Step 1: If the relation contains exactly 4 elements
The reflexive pairs \( (1, 1), (2, 2), (3, 3) \) must be included. We are required to select one additional element from the remaining ones: \[ (2, 1), (2, 3), (1, 3), (3, 1), (3, 2) \] Only 1 way is possible: We choose the pair \( (1, 2) \), which makes the relation transitive.
Thus, for 4 elements, there is exactly 1 way to form the relation.
Step 2: If the relation contains exactly 5 elements
Again, we must include \( (1, 1), (2, 2), (3, 3) \).
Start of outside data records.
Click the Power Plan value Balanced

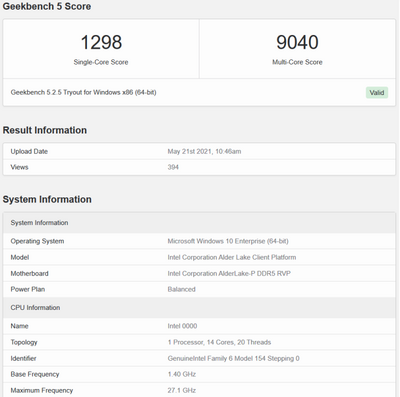tap(181, 289)
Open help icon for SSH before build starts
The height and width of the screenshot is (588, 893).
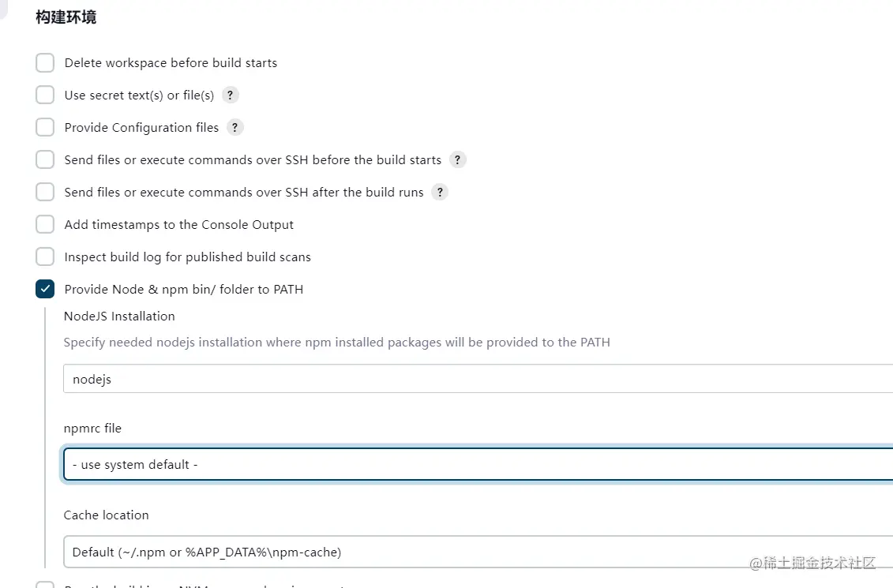point(457,160)
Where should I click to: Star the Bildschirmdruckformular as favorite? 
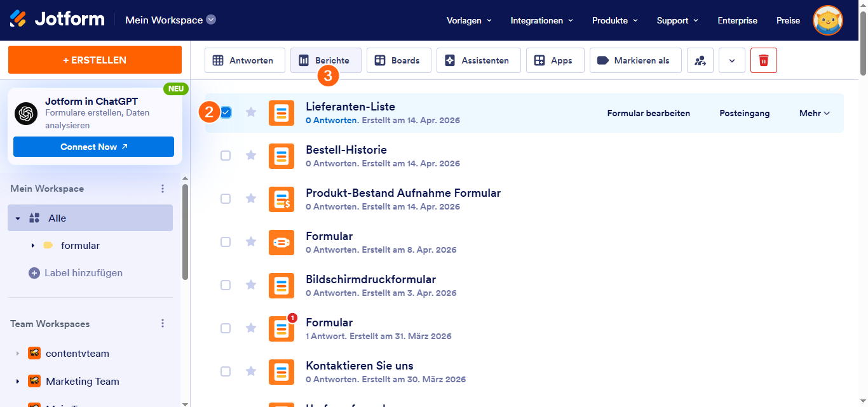point(250,284)
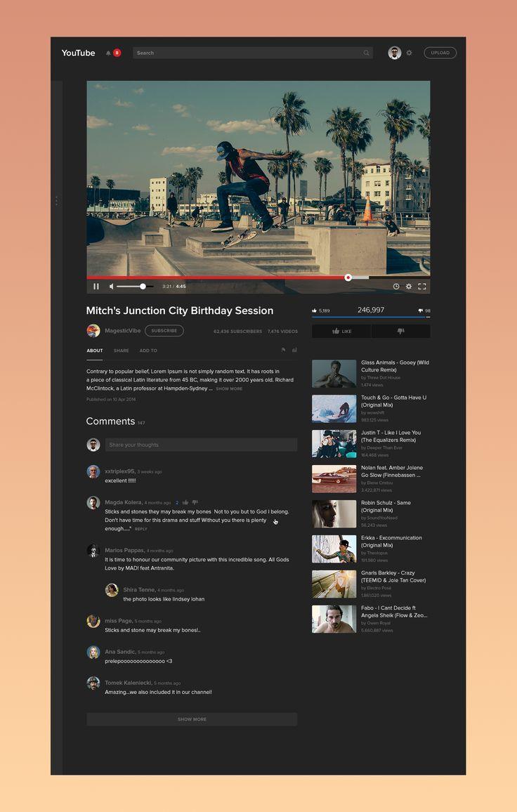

Now, we must choose 2 additional elements from the remaining pairs: \[ (2, 1), (2, 3), (1, 3), (3, 1), (3, 2) \] The possible choices are: \( (1, 3) \) and \( (3, 2) \), or \( (3, 1) \) and \( (2, 3) \).
Thus, for 5 elements, there are 2 ways to form the relation.
Step 3: If the relation contains exactly 6 elements
In this case, we must include all reflexive pairs \( (1, 1), (2, 2), (3, 3) \) and all the other pairs: \[ (2, 1), (2, 3), (1, 3), (3, 1), (3, 2) \] There are 3 possible ways to form a 6-element relation: 1. \( \{(2, 3), (1, 3), (3, 2), (1, 1), (2, 2), (3, 3)\} \) 2. \( \{(2, 3), (3, 1), (1, 3), (3, 2), (1, 1), (2, 2)\} \) 3. \( \{(3, 2), (1, 3), (3, 1), (2, 1), (1, 1), (2, 2)\} \)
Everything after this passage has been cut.